Start Page excerpt

Profoundly moved by all that he had witnessed, William Lloyd lobbied and interviewed politicians attending Paris for the interminable meetings that were taking place in order to map out the post-War order, so as to influence public opinion about the plight of the Greeks in Asia Minor. On behalf of the Anglo-Hellenic League, founded in the aftermath of the 1912–13 Balkan Wars in order to counter anti-Greek propaganda in the United Kingdom, he travelled to Liverpool in January 1920 to give a series of lectures on the prevailing conditions in Asia Minor and specifically the atrocities directed towards its Greek population. 

 So passionate was William Lloyd about the cause of the Greeks of Asia Minor that he attracted the attention of the Greek government, with the Greek ambassador to the United Kingdom, Dimitrios Kaklamanos reporting to the Foreign Ministry about one of Lloyd’s articles about atrocities directed towards Asia Minor Greeks, published in London’s Daily Telegraph. He suggested that Lloyd be encouraged to report regularly to that newspaper, as his dispatches were, in his estimation, highly influential in moulding public opinion. 

In addition to his advocacy on behalf of the beleaguered Greeks of Asia Minor, William Lloyd was also an outspoken supporter of the independence of Pontus, a prospect that was discussed at the Paris Peace Conference of 1919, proposed by Metropolitan Chrysanthos of Trapezounta but ultimately rejected by Greek Prime Minister Eleutherios Venizelos as unworkable, on the grounds that the proposed state would be too remote for military assistance from Greece and too weak to defend itself against any Turkish attack. William Lloyd wrote to the Pontic Greek Committee of Constantinople urging them to remain steadfast and not to give up on their goal of seeking independence. 

In 1925, William Lloyd returned to Australia. Already well known through his writing to the Greeks of Australia, he was greeted in Sydney by a welcoming committee comprised of members of the Greek community of that city. Soon after he enhanced his celebrity status by making, as historian Hugh Gilchrist relates, a number of sensational claims: that he had lived in the Near East for twenty seven years, that he had served with the Greek army between 1919 and 1922 in Thrace and Asia Minor and most astonishingly, that he was the sole surviving member of the “Constantinople Committee for the Liberation of Pontus,” all the other members of that organization having been massacred by the Turks. He went on to claim that he had been sentenced to death for smuggling Greek woman and children to safety but had escaped captivity after three weeks on a Greek warship sent specifically to rescue him. To this effect he informed the press: “I am at present still under sentence of death and have to thank the Greek Government that I am still alive today.”

End Page excerpt

» **Challenge 1**
Reproduce the stretch of rows from the line containing "Click the Qarabag team name" through the last row, with both ends included.
The text and the rows below it have no connection to each other.

Start Provided data

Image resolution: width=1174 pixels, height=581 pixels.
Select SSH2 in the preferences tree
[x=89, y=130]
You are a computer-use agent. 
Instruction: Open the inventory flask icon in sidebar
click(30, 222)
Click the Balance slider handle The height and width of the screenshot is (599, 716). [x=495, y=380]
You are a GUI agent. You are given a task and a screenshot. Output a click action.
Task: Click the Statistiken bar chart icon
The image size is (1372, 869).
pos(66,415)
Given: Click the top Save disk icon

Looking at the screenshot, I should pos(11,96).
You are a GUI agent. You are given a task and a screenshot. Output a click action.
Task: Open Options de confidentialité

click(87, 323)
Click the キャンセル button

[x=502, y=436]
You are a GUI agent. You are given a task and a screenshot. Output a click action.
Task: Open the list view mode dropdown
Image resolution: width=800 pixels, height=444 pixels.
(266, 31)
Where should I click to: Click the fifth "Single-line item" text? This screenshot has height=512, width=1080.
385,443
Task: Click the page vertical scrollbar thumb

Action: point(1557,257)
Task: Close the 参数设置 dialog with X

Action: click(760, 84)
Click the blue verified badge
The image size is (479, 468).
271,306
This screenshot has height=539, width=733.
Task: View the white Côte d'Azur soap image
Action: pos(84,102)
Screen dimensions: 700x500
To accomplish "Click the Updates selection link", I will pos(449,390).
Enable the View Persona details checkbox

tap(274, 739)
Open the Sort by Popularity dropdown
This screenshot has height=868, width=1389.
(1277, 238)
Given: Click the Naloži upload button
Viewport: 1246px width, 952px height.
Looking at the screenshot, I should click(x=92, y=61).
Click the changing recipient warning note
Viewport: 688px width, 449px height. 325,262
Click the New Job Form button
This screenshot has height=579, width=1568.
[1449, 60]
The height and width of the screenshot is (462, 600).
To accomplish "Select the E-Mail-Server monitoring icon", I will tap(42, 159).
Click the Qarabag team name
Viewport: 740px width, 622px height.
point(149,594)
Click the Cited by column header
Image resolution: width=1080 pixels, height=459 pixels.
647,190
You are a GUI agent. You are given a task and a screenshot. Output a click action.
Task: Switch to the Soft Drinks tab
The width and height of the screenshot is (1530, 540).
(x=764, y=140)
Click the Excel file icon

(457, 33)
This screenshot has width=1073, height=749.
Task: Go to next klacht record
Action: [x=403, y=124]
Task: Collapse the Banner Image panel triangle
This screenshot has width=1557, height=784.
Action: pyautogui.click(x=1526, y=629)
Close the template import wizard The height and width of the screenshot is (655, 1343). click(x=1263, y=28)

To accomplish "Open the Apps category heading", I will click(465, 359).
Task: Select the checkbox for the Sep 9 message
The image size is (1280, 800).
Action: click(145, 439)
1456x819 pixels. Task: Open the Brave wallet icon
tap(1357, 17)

End Provided data

» **Challenge 2**
Continue the passage on William Lloyd's advocacy for the Greeks of Asia Minor from the point where it stops.

» **Task answer 1**
Click the Qarabag team name
Viewport: 740px width, 622px height.
point(149,594)
Click the Cited by column header
Image resolution: width=1080 pixels, height=459 pixels.
647,190
You are a GUI agent. You are given a task and a screenshot. Output a click action.
Task: Switch to the Soft Drinks tab
The width and height of the screenshot is (1530, 540).
(x=764, y=140)
Click the Excel file icon

(457, 33)
This screenshot has width=1073, height=749.
Task: Go to next klacht record
Action: [x=403, y=124]
Task: Collapse the Banner Image panel triangle
This screenshot has width=1557, height=784.
Action: pyautogui.click(x=1526, y=629)
Close the template import wizard The height and width of the screenshot is (655, 1343). click(x=1263, y=28)

To accomplish "Open the Apps category heading", I will click(465, 359).
Task: Select the checkbox for the Sep 9 message
The image size is (1280, 800).
Action: click(145, 439)
1456x819 pixels. Task: Open the Brave wallet icon
tap(1357, 17)

» **Task answer 2**
Styling himself as W.A Lloyd, Knight of the Holy Sepulchre, (he was apparently knighted by the Greek Patriarch of Jerusalem during the war), he wrote to the Brisbane Courier in 1926 to refute claims that King Constantine, who had dies three years before, had been pro-German. In his letter, he claimed that during the duration of the Asia Minor expedition, he had been in close contact with “everyone of importance in the Hellenic world…..I was with Constantine on the Asia Minor front and met him several times in Athens… I discussed the various phases of the war with him often…” 

When not recalling his wartime exploits, William Lloyd remained a passionate and outspoken supporter of Greeks both in Greece and Australia. In the Bulletin in 1926, he wrote against the establishment of a quota on Greek immigration, while in the Truth, defending Greeks against the racist slurs of the time opined: “I know the Greek probably better than most of my countrymen, and I have nothing but admiration for his splendid qualities.” In the same year, he also wrote in the Sydney Morning Herald, as former British Correspondent in Turkey, denouncing Turkish moves to deport the Ecumenical Patriarchate from Constantinople and providing an analysis as to why in his belief, the Treaty of Lausanne which saw an end to the Greco-Turkish War was inequitable. 

William Lloyd died in December 1926 and in his obituary in the Greek Herald, Edward Parry referenced his fighting for Greece during the war, his occupation of diplomatic positions both under implacable enemies King Constantine and Eleutherios Venizelos, his dramatic rescuing of women and children and his death sentence and escape. A remarkable life, his is a swashbuckling narrative of high drama and immense bravery and his persistent attempts to seek justice and safety for the Greeks of Asia Minor and to create sympathy for the establishment of the Republic of Pontus were greatly appreciated by the Greeks of Australia and deserve to be remembered with gratitude. 

Notwithstanding the marvelously romantic narrative he constructed around himself and his undisputed pro-Greek activism, as historian Hugh Gilchrist points out, certain aspects of William Lloyd’s thrilling account of his life do not bear close scrutiny. Accordingly, the Greek army appears to have no record of Lloyd’s service. Despite his claims of acting in diplomatic posts on behalf of Greece,  there is only mention of him in Greek diplomatic files once and he makes absolutely no appearance in British consular dispatches. Until further research proves otherwise, we are therefore compelled to treat this Munchausean adventurer, with the reverence, awe but also skepticism that his thoroughly engrossing self-spun life-narrative, deserves.